◆ **Extract provided**
____________________

January 27, 2014
ADRIAN PENA, Plaintiff,
UNITED STATES GOVERNMENT et al., Defendants.
ORDER DISMISSING CASE WITHOUT LEAVE TO AMEND
OTIS D. WRIGHT, II, District Judge.
Plaintiff Adrian Pena is proceeding pro se in this action. On October 7, 2013, Pena filed a Complaint naming a number of seemingly unrelated entities and individuals as Defendants. (ECF No. 1.) A First Amended Complaint ("FAC") was filed on October 29, 2013. (ECF No. 8.) There are more than two dozen Defendants named in the FAC. As far as the Court can make out, Pena's allegations involve some sort of wiretapping, forced inoculations, and a meat processor.
The case was transferred to this Court on January 24, 2014. There are several Motions to Dismiss pending in this action, all of which argue that the FAC fails to comply with Federal Rule of Civil Procedure 8(a). (ECF Nos. 22, 24, 29, 31, 33, 34, 39, 43, 64.) All of the Motions contend that the allegations in the FAC are rambling and unintelligible.
Federal Rule of Civil Procedure 8(a) requires that a pleading contain a short and plain statement of a claim showing that the pleader is entitled to relief. Bautista v. L.A. Cnty., 216 F.3d 837, 840 (9th Cir. 2000). Further, a plaintiff must eliminate all preambles, introductions, argument, speeches, explanations, stories, griping, vouching, evidence, attempts to negate possible defenses, summaries, and the like from his complaint. McHenry v. Renne, 84 F.3d 1172, 1180 (9th Cir. 1996). The Court should be able to read and understand a plaintiff's pleading within minutes. Id. at 1177. Although the Court is required to give pro se plaintiffs some leniency in terms of procedure, the plaintiff must still adequately plead his complaint. See Eldridge v. Block, 832 F.2d 1132, 1135-36 (9th Cir. 1987). A complaint that is unintelligible serves no purpose; but more importantly, it fails to perform the essential functions of a complaint. McHenry, 84 F.3d at 1180. And it requires all parties- plaintiff, defendant, and the court-to expend resources just trying to decipher the prose. A court may sua sponte dismiss a complaint under Federal Rule of Civil Procedure 12(b)(6) for failure to comply with Federal Rule of Civil Procedure 8. See Omar v. Sea-Land Serv., Inc., 813 F.2d 986, 991 (9th Cir. 1987).

____________________

◆ **Record excerpts**
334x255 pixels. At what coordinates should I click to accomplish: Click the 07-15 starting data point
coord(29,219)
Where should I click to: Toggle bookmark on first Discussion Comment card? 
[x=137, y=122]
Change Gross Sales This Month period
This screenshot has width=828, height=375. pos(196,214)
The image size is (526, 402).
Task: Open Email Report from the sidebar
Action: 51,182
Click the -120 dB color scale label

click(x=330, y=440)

____________________

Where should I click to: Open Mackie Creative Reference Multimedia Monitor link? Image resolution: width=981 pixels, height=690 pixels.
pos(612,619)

____________________

◆ **Required actions**
1. Answer these about the court order:
(a) On what date was the First Amended Complaint filed?
(b) When was the case transferred to this Court?
(c) Which case is cited for a court's power to dismiss a complaint sua sponte for failure to comply with Rule 8?
2. Please carry the court order forward from its last sentence.
These records have no connection to the court order.

◆ **Written responses**
1.
(a) October 29, 2013
(b) January 24, 2014
(c) Omar v. Sea-Land Serv., Inc., 813 F.2d 986, 991 (9th Cir. 1987)

2.
In addition, the factual allegations in a complaint "must be enough to raise a right to relief above the speculative level." Bell Atl. Corp. v. Twombly, 550 U.S. 544, 555 (2007). That is, the complaint must "contain sufficient factual matter, accepted as true, to state a claim to relief that is plausible on its face." Ashcroft v. Iqbal, 556 U.S. 662, 678 (2009). The determination whether a complaint satisfies the plausibility standard is a "context-specific task that requires the reviewing court to draw on its judicial experience and common sense." Id. at 679. Generally, a court must construe all "factual allegations set forth in the complaint... as true and... in the light most favorable" to the plaintiff. Lee v. City of L.A., 250 F.3d 668, 688 (9th Cir. 2001). But a court need not blindly accept conclusory allegations, unwarranted deductions of fact, and unreasonable inferences. Sprewell v. Golden State Warriors, 266 F.3d 979, 988 (9th Cir. 2001).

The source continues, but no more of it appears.